Computer-based attack attribution works like the attribution of any other illegal activity: it requires a significant amount of investigation, gathering clues, corroborating information, attempting to eliminate false leads and recognize right ones, etc.
On the attackers' side
The attacker may cover his tracks using two main techniques: plausible deniability and false flag.
Plausible deniability
Plausible deniability aims non-attribution by making the attacker's identity unclear. It relies notably on using off-the-shelf and widely available tools and techniques, and carefully removing all metadata or potential clue.
CIA's Development Tradecraft DOs and DON'Ts from the "Vault 7" leak is a perfect example on how to implement plausible deniability in malicious software.
False flag
False flag (in the case of a government entity we can also talk of a black ops) aims misattribution by voluntarily and actively forging clues designed to deceive investigators (or simply the targets) into attributing the attack to a different actor and/or a different motivation.
The least subtle ways of doing so would be by using the impersonated author's IP range as the attack source, starting a malware spread in its country or reusing malicious software which have already been publicly attributed to him.
Depending on who the attacker attempts to deceive, more subtle ways may be needed. A good example is a consequence of @Schroeder's answer. Running a honeypot, he is able to fingerprint an attacker:
Styles of commands or command sequence, coding style of malware, as well as the paths used by attackers can all point in a direction of an attacker.

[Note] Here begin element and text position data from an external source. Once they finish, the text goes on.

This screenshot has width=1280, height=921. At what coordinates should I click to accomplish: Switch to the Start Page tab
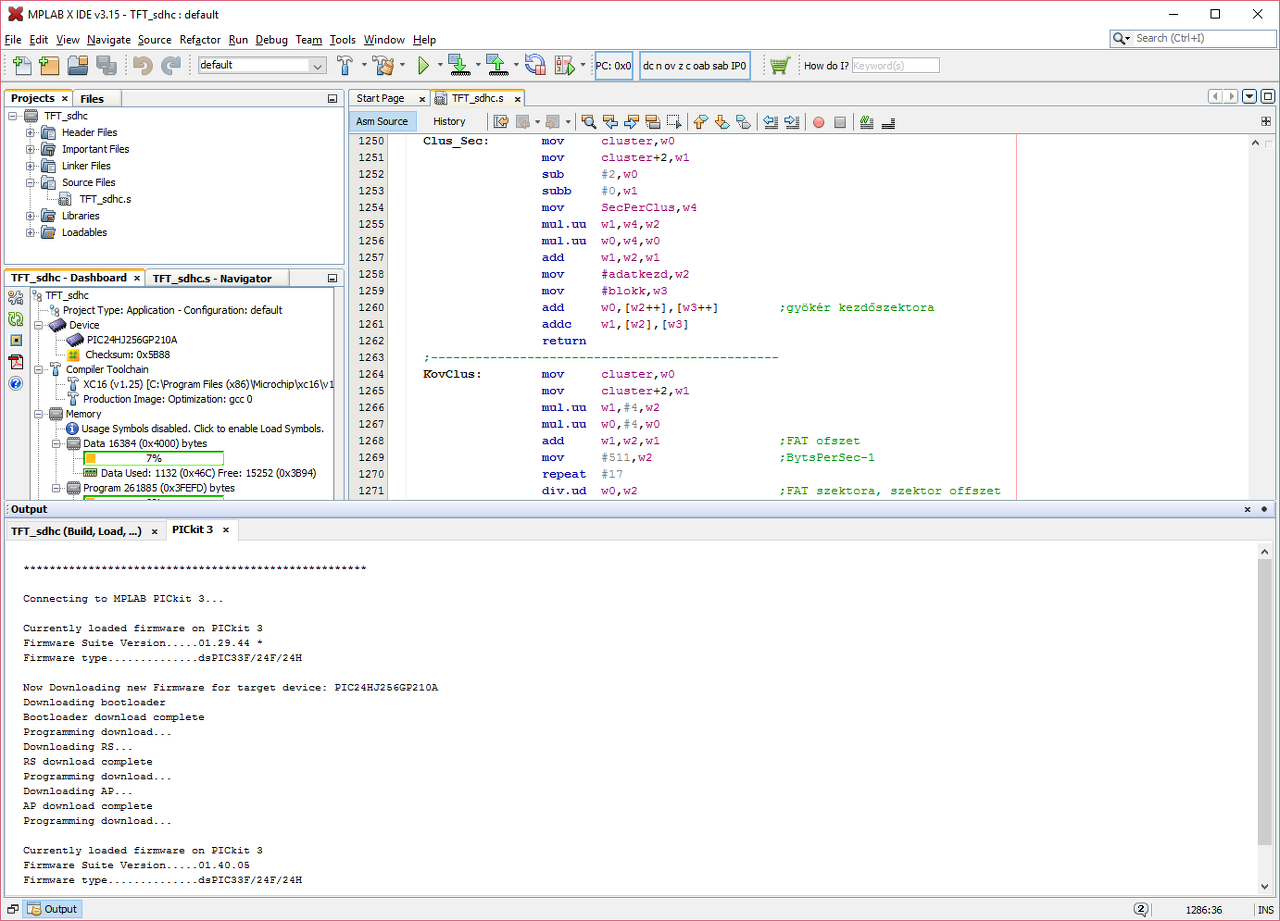coord(380,98)
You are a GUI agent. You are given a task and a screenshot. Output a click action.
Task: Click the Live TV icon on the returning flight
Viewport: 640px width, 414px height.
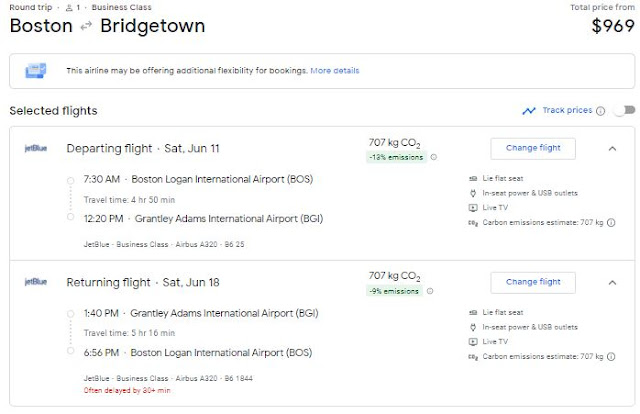[x=472, y=341]
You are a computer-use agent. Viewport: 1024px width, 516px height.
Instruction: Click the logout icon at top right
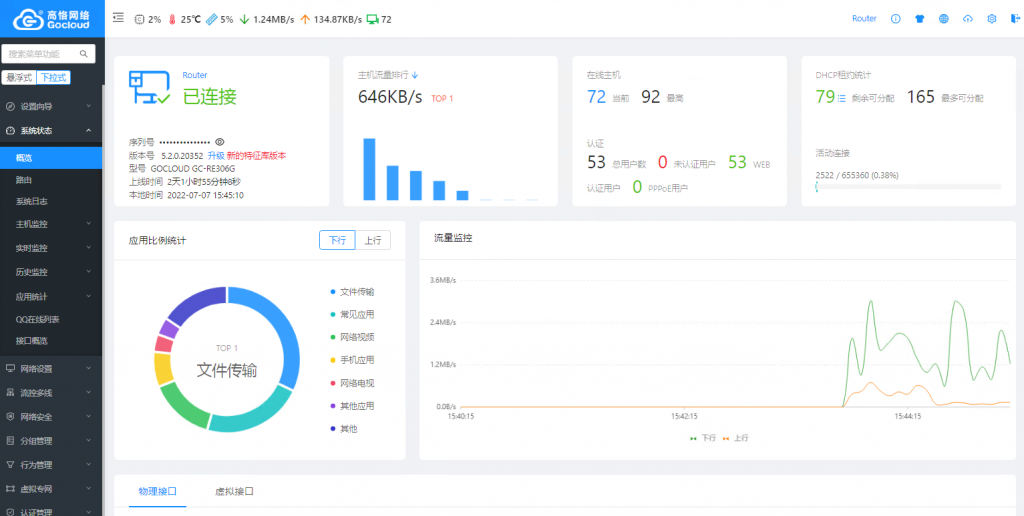point(1015,19)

The very same knowledge can then be maliciously reused to mimic those lesser known and not publicly available fingerprint information and let the adversary attribute the attack to an origin of your choosing.
On the investigators' side
The investigators may have access to various kind of information, gathered either passively or actively, depending on their position.
Investigator's main hope is attacker's mistakes, and the longer and more complex is the attack, the higher becomes the probability for such mistakes. It is also common, as part of the live investigation, to somehow "push" the attacker to the mistake by isolating him on a specially designed network or providing him specially crafted data.
A classical example of such crafted data is Clifford Stoll's story, one of the first historical forensic study dating back to the 80's, in which among other things Cliff generated a bunch of fake but large documents to incite the attacker to keep the connection open long enough to allow to track him back.
Private entities
Analyzing the data directly related to the attack is always possible. This involves analyzing the tools, the actions, but also any other information available around the attack.
For instance, it may worth noticing the Alex Tapanaris case who forgot to remove his name from a .pdf document announcing operations from the Anonymous group. It may sound silly, but mistakes are often silly details that were left overseen because, sooner or later, anyone does a mistake (the attacker may be under pressure, in a hurry, sick, etc. Yes, attackers are human beings too!).
Some attacks are claimed by an arbitrarily named group. In this case the information from all movements, every target included, made by this group can be merged to increase the chances of finding such mistake which could allow attribution to a physical entity behind the "branding name". That's why some group names, indeed used as branding for propaganda, remain tight to only one and a single operation.
Police departments
Police departments can resort to more information collection techniques.
They have access to Internet providers logs, may have access to servers storage as long as they are located in covered jurisdiction (but this is usually unlikely), and have also access to financial tracking abilities for cases involving money (ransomware for instance).
But they can also gather information actively. The CIA guide mentioned above existed for a reason, and implanting malicious software in the data collected by the attackers, on their own C2 server or in a website identified as used by them (such as a forum or a files repository) is an effective use of spying software as part of a criminal investigation.
Government intelligence agencies
For largest cases, a government can resort to counterintelligence techniques. We began to touch on such techniques when mentioning the active investigation above. Here we will find the same techniques, but pushed way further and with less legal restrictions as entering into the "national safety" realm.
Counterintelligence also includes more-or-less "passive" large-scale data collection techniques (it is not so passive per-see as the information collection systems are often malicious software actively implanted in various targets and critical infrastructures). Such data constitutes a database which can be queried in various ways for instance to coincide the movements and research made by some identified individuals with the movements and techniques used by an unidentified group of attackers.
Conclusion
While attack attribution relies on a body of evidence of various nature and origins, when you read announces closely you see that attack attribution are more often "suspicions" than a definitive attribution . Notwithstanding the efforts deployed, due to the very nature of computer-based attack there is usually no material evidence (in the legal sense of the term) available.
Moreover, public attribution may also sometimes be tainted by diverging interests, like the race between private security companies to be the first to publish an analysis of a particular attack or political agenda which may influence governmental communication.
The best advice at the end could be to stick to the facts, avoiding over-interpretation or blindly trusting an affirmation just because of a nearby logo.
Always keep your head and your own judgment.